Pada Juli 2014, uji coba kerja sama antara BUMD, Alita (Infocomm Network Solution) dan PT Toba Sejahtera dilakukan di Jalan Sudirman-Thamrin. Uji coba selanjutnya di Jalan Rasuna Said pada September 2014. Uji coba kedua itu dijalankan Perusahaan Norwegia, Q-Free, bekerja sama dengan IBM Indonesia.
Pemda DKI Juga mulai menjalankan proses lelang pada 29 Juli 2016. Pengumuman pemenang tender akan ditentukan pada September atau Oktober 2017. Namun, dalam perjalanannya, mekanisme lelang dipersoalkan oleh Komisi Pengawas Persaingan Usaha (KPPU).
Alasannya, klausul tentang jenis teknologi yang akan dipakai di program jalan berbayar elektronik dalam Pasal 8 Ayat 1 Huruf c, Pergub DKI No 149 Tahun 2016 dinilai berpotensi melanggar aturan tentang persaingan usaha. Klausul itu dinilai membatasi peluang penggunaan jenis teknologi lain.

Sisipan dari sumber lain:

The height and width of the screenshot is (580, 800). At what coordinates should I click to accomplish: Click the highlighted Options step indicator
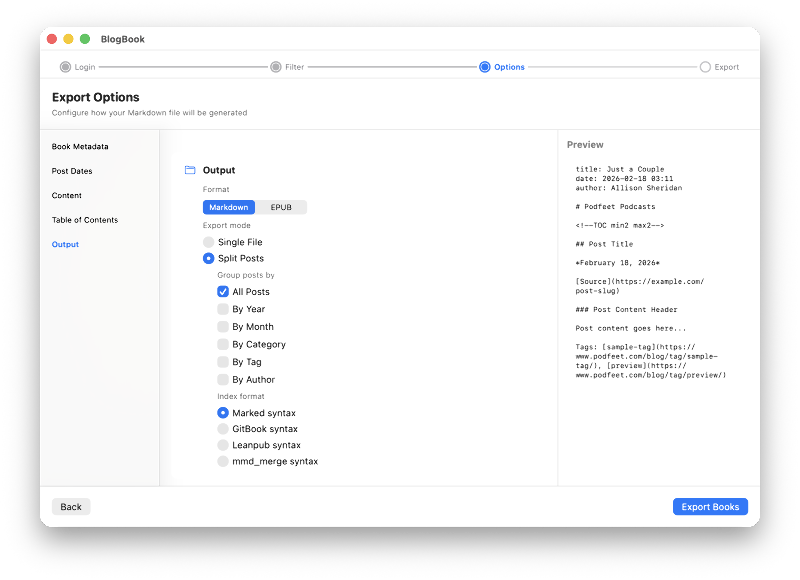coord(485,66)
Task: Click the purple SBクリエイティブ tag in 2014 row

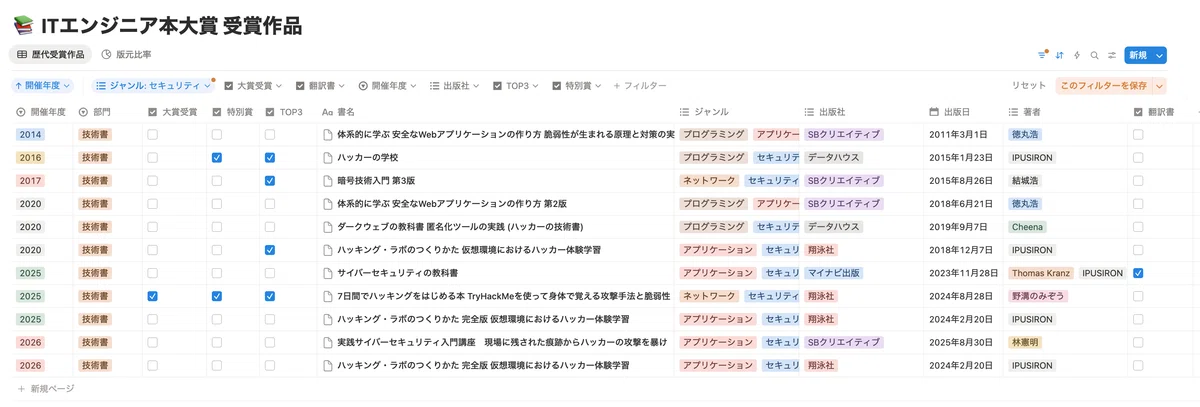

Peraturan tersebut menutup peluang bagi jenis teknologi lain serta mempersempit ruang persaingan tender. Alasannya, hanya teknologi komunikasi jarak pendek (dedicated short range communication/DSRC) frekuensi 5,8 gigahertz (GHz) yang akan digunakan pada program ERP DKI Jakarta.
Padahal, ada teknologi lain yang bisa digunakan untuk ERP, seperti radio frequency identification dan global positioning system. Akhirnya Januari 2017, Pemda DKI menghapus ketentuan dalam pasal 8 ayat 1 huruf c tersebut.

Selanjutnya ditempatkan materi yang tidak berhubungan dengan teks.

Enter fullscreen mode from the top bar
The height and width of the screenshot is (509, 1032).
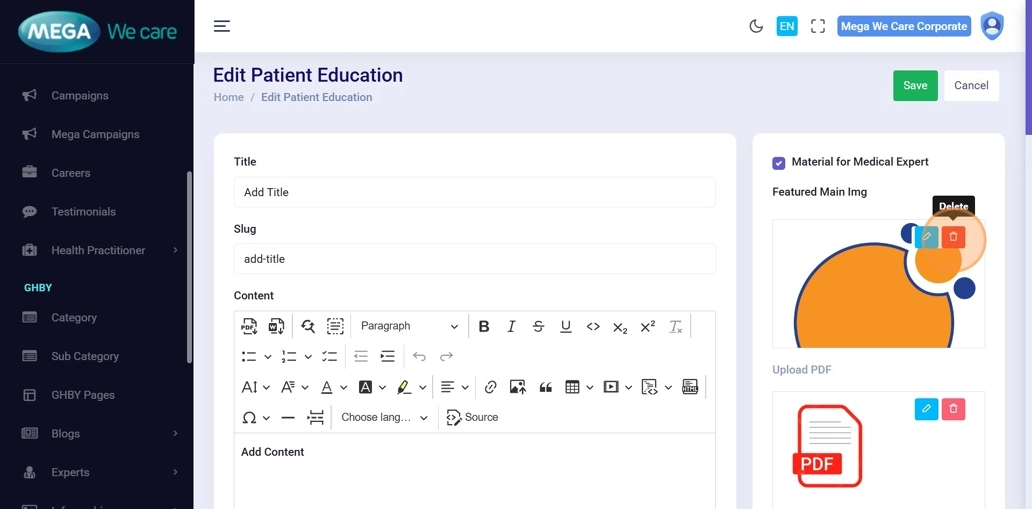pos(818,26)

Februari 2018, lelang dibuka untuk proyek ERP fase kedua yang diikuti 57 perusahaan. Dalam tahap prakualifikasi Oktober 2018, muncul tiga nama perusahaan yang lolos, yakni Bali Towerindo Sentra, Kapsch dan Q-Free.
Akhir tahun 2018, diharapkan muncul nama pemenang lelang investasi ERP sehingga pada pertengahan 2019, saat kereta MRT beroperasi, ERP siap diterapkan, paling tidak dari Bulungan di Blok M hingga Bundaran Hotel Indonesia.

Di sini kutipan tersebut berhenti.